Keith Humphreys, a Stanford drug policy expert, acknowledged that racism is “no doubt” a factor in the lack of attention going to the opioid epidemic in Baltimore and other mostly black communities. But he pointed to the role of class, too: A meth epidemic in the early 2000s, which disproportionately hit poorer white communities across the US, received infrequent media attention and was usually framed as an issue of crime, not public health.
The opioid crisis has received a lot of attention nationally in part because it affects people who are white, affluent, and powerful — not just the black, poor, and downtrodden.
This is why former New Jersey Gov. Chris Christie could make a moving speech, which got more than 15 million views on Facebook, about his high school friend dying after years of struggling with addiction: It happened to someone he knew. That personal connection made the crisis more visible to people in power and pushed them to react with more sympathy — to their family, friends, and neighbors — in contrast to the punitive, criminal justice–oriented approach that dominated reactions to previous drug epidemics.
Bmore POWER is among the groups trying to fill the gaps in Baltimore. I tagged along with them in West Baltimore as they provided naloxone and fentanyl testing strips to people who use drugs.
Ideally, people who use drugs would get treatment. But Bmore POWER and groups like it try to ensure that people who use drugs don’t overdose and die first. Ricky Morris, who now works with Bmore POWER, described the group’s harm reduction philosophy: “You gotta be here the next day to change your mind.”
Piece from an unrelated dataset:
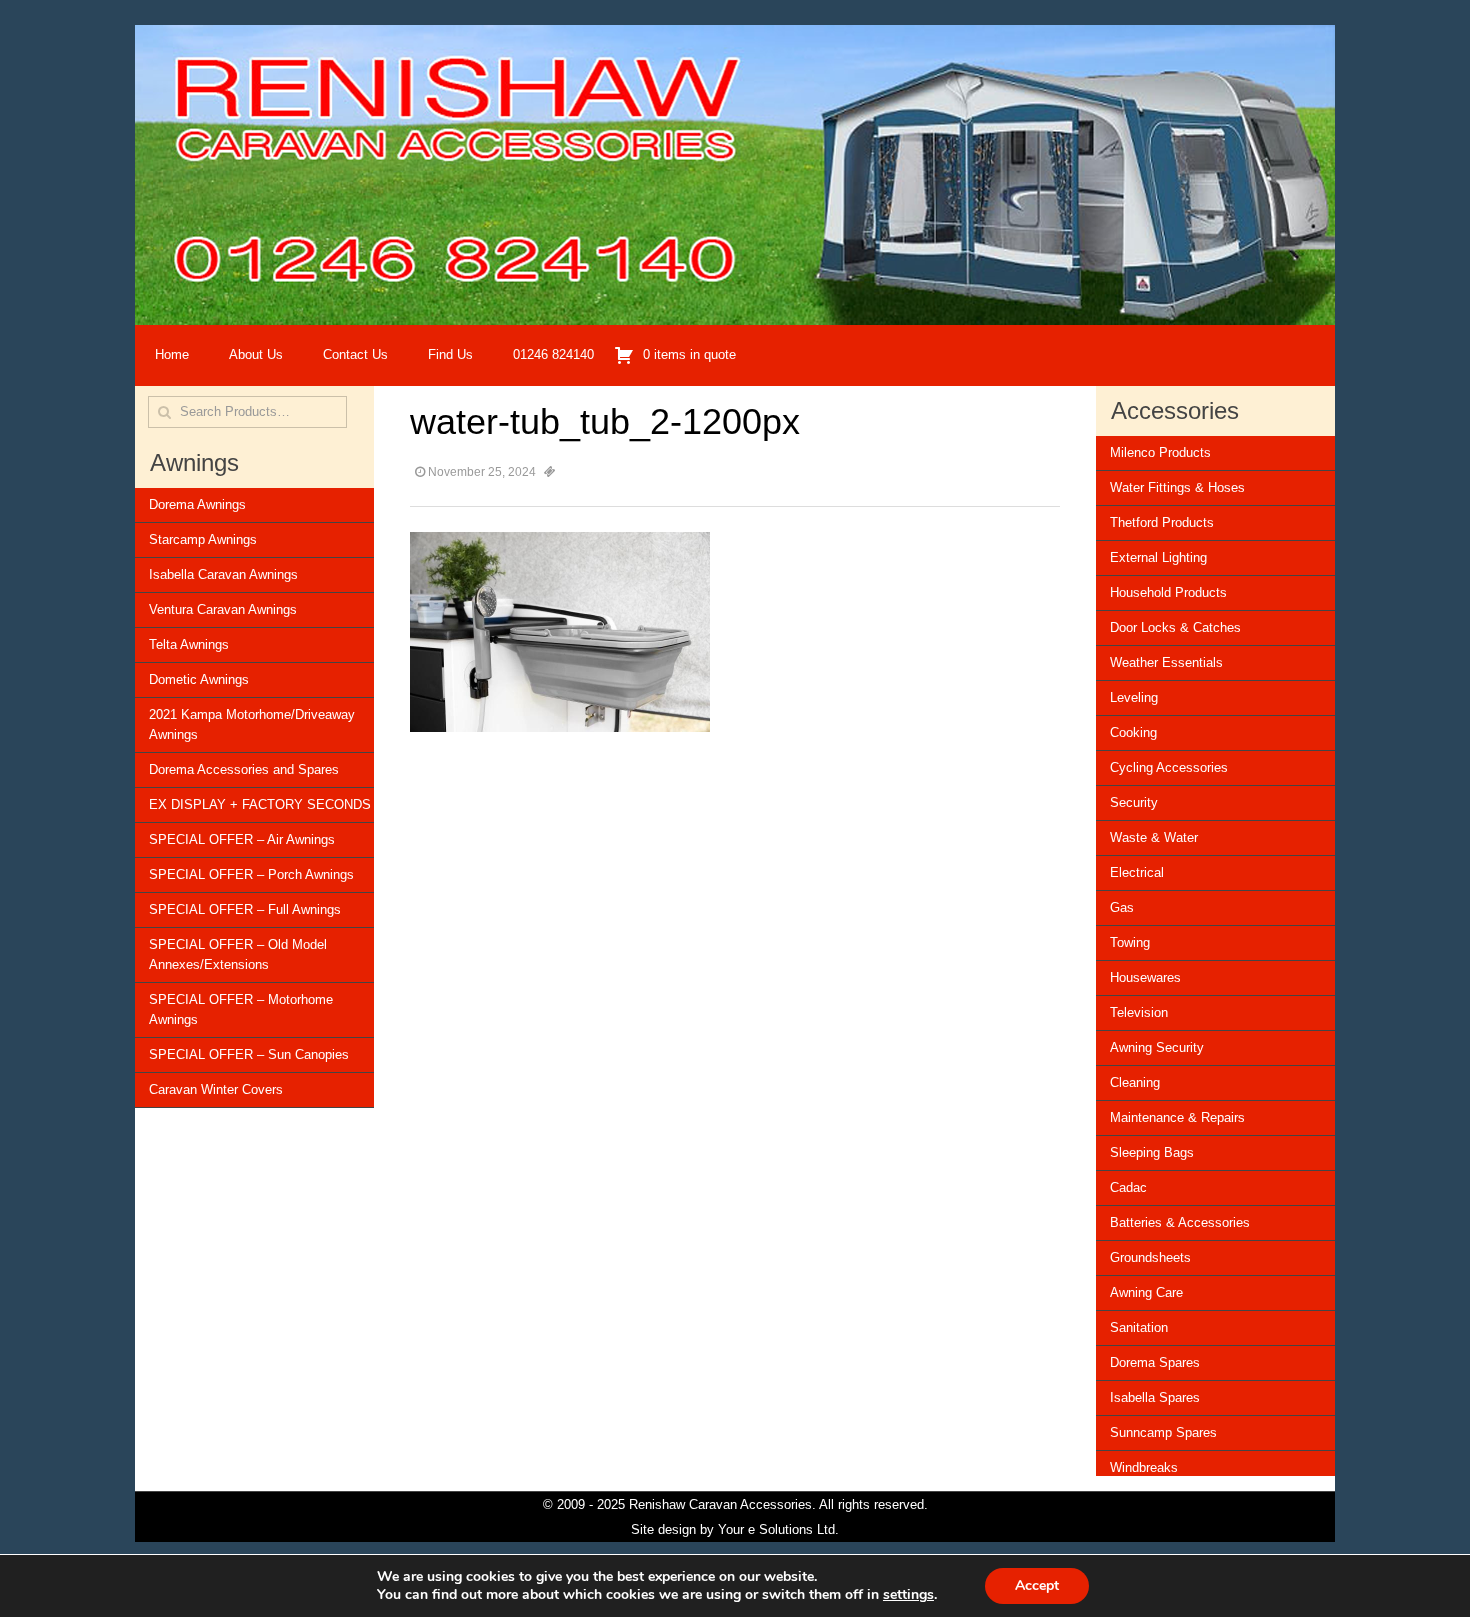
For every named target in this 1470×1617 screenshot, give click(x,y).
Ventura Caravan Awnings (223, 609)
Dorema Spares (1155, 1362)
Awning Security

Morris was stationed along Pennsylvania Avenue, near the CVS that was burned down during the Freddie Gray riots in 2015. Several police cars lingered nearby. But there didn’t seem to be any efforts to stop drug dealing; I saw money and goods exchange hands several times in the two hours I was there.
In fact, this is why Bmore POWER was here: The group hoped to catch people right before they used drugs, giving them tools and instructions to reduce the risk that they overdose and die.
“We hope people will see us as they’re copping shit,” Ro Johnson, with Bmore POWER, told me. She’s seen the harms of drug addiction personally, including with siblings and cousins.
As we spoke, a medical emergency across the street drew an ambulance and firetruck. Johnson said she wouldn’t be surprised if it was an overdose.
She added, “I just hope it ain’t my sister.”